Mean baseline total creatine phosphokinase and troponin I were not significantly different between African-American and white patients. African Americans were younger, more often female, and also more likely than white Americans to have a history of diabetes mellitus, chronic HF, and hypertension (Table 1). Moreover, African Americans had a lower estimated glomerular filtration rate (eGFR), higher systolic and diastolic blood pressures, faster heart rate, and higher Killip class. Conversely, white patients were more likely to have been previously hospitalized, to have undergone prior percutaneous coronary intervention (PCI), and to have a history of unstable angina. During the index hospitalization, HF and renal insufficiency were observed in more African Americans than white Americans.

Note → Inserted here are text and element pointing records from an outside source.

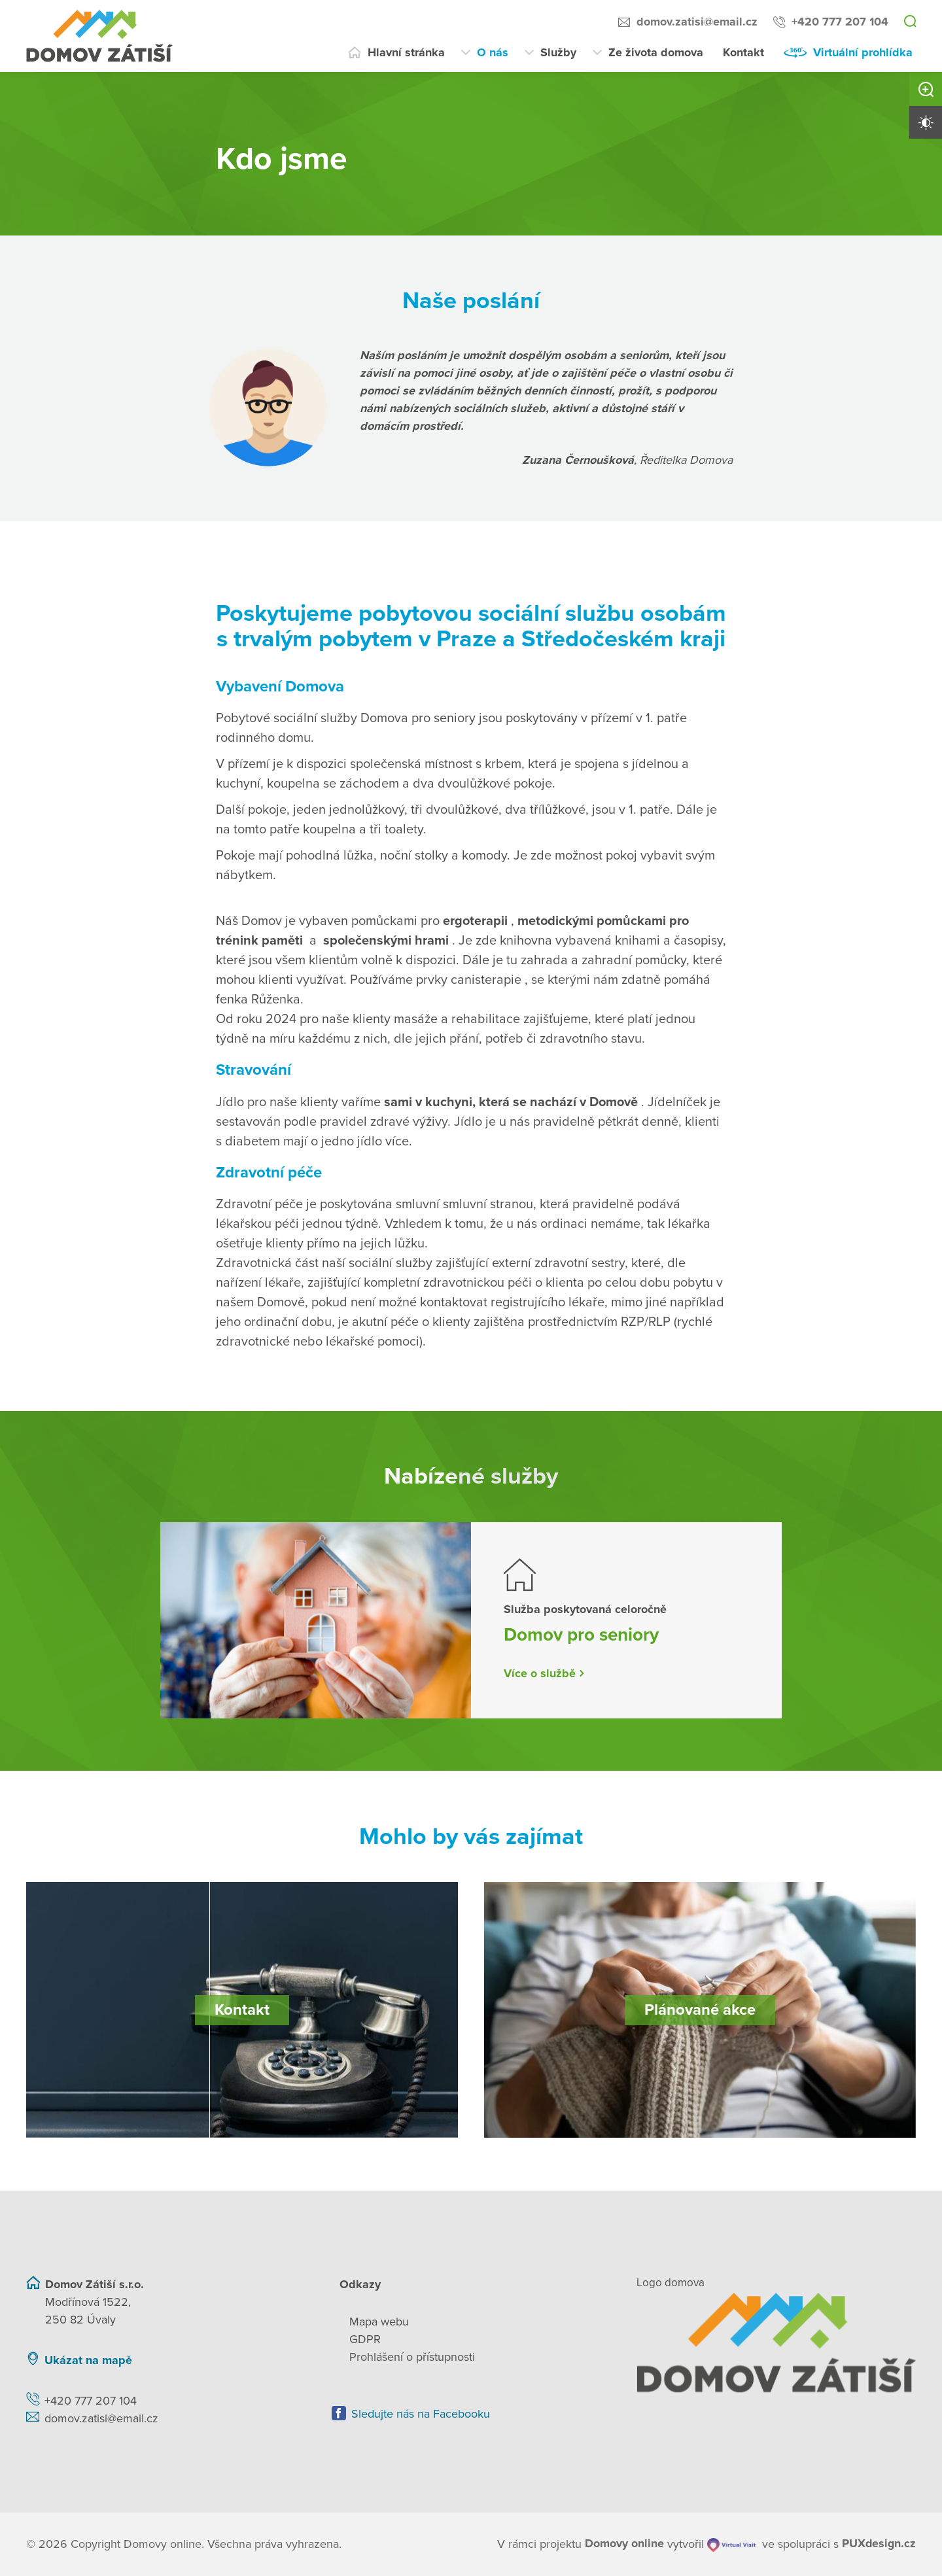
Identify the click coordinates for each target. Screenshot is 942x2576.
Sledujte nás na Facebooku (420, 2414)
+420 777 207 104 (840, 21)
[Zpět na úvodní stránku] (776, 2342)
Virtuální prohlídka (863, 52)
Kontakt (743, 52)
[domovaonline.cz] (624, 2544)
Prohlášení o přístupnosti (412, 2357)
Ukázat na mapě (88, 2360)
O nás (492, 52)
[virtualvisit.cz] (730, 2544)
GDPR (365, 2339)
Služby (558, 52)
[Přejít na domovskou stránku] (99, 36)
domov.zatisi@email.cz (697, 21)
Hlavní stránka (406, 52)
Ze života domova (655, 52)
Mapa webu (379, 2321)
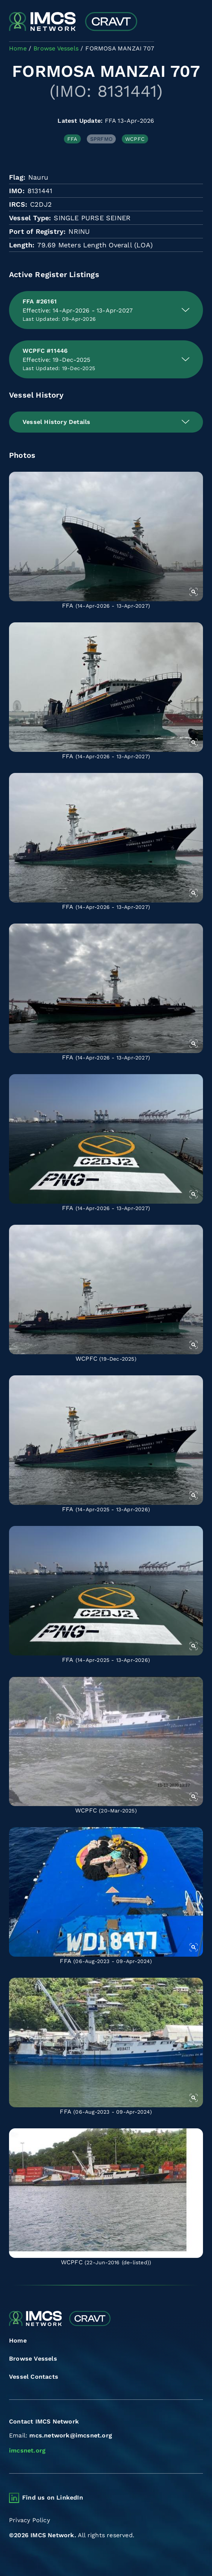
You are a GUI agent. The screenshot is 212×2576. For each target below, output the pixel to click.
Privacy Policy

African-American patients (84.1%) were as likely as white patients (88.6%) to undergo coronary angiography after acute MI. Among African Americans, the percentage of the number of diseased coronary vessels was 5.9% (none), 30.4% (single), 24.5% (double), and 39.2% (triple). The percentage among white Americans was 1.7% (none), 30.8% (single), 27.2% (double), and 40.3% (triple). However, after adjusting for the presence of single-vessel, double-vessel, and triple-vessel disease, African Americans were less likely than white Americans to receive PCI (p = 0.003) or coronary artery bypass grafting (CABG) (p = 0.021).
African Americans were more likely to be treated with an ACE inhibitor, long-acting nitrates, insulin, and non–potassium-sparing diuretics (Table 2). White Americans were more likely to be treated with antiplatelet therapies (other than aspirin) and oral anticoagulants. At 1 year of follow-up, comparisons by race of concomitant pharmacotherapies showed significant differences in several evidence-based medications. African Americans were more often treated with beta-blockers, calcium-channel blockers, non–potassium-sparing diuretics, long-acting nitrates, and other vasodilators. White Americans were more likely to be treated with aspirin, statins, or other lipid modulating therapies (Table 2).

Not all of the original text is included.